WHAT NEEDS TO BE DONE
Check every line of the data for the word "iqcentwiki", and copy those that have it.

DATA IN THIS EXERCISE Start Marker

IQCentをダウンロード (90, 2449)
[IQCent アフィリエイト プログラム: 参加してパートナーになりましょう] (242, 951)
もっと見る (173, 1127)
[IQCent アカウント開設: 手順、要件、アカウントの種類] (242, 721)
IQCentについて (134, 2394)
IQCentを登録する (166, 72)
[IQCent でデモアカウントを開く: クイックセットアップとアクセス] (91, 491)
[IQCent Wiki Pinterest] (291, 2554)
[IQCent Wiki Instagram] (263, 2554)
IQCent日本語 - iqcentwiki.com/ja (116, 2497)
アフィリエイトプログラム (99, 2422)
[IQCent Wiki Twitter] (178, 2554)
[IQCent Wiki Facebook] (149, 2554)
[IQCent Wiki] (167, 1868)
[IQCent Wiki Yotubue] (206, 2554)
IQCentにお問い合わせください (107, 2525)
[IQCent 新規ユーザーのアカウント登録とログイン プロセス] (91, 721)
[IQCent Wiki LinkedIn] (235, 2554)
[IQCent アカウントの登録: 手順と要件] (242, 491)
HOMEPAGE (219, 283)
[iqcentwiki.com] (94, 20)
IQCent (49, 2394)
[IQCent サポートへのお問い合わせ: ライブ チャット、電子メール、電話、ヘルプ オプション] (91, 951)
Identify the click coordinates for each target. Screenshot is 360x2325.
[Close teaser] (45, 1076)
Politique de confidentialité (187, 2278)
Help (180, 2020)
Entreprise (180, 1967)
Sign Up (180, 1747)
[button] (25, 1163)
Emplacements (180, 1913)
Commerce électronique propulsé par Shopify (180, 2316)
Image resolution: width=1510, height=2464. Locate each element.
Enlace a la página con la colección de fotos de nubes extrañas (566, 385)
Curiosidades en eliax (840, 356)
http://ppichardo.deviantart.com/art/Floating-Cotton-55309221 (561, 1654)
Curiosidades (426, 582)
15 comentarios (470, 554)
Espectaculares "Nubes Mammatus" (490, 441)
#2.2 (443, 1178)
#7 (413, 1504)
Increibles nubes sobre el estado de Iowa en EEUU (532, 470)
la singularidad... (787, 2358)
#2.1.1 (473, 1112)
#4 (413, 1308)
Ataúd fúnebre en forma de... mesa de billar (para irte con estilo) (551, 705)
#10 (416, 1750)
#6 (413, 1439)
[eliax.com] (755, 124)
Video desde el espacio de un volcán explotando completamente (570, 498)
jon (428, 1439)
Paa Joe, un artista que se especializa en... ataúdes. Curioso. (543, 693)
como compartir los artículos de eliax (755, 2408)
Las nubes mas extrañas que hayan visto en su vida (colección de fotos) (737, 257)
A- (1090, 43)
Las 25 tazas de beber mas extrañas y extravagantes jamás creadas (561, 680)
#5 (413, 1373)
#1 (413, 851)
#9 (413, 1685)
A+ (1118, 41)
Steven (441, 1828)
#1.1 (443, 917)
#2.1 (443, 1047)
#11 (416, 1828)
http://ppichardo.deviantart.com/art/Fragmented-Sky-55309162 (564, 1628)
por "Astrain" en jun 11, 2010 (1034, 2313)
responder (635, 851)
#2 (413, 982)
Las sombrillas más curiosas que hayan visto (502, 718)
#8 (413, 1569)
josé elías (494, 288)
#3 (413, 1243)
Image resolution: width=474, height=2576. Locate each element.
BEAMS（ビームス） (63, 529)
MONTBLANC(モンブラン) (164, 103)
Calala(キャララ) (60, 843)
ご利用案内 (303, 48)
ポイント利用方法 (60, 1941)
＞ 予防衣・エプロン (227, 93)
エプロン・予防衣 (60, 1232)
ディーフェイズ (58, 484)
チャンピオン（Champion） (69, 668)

DATA IN THIS EXERCISE End Marker

RESULT OF THE TASK
IQCent日本語 - iqcentwiki.com/ja (116, 2497)
[iqcentwiki.com] (94, 20)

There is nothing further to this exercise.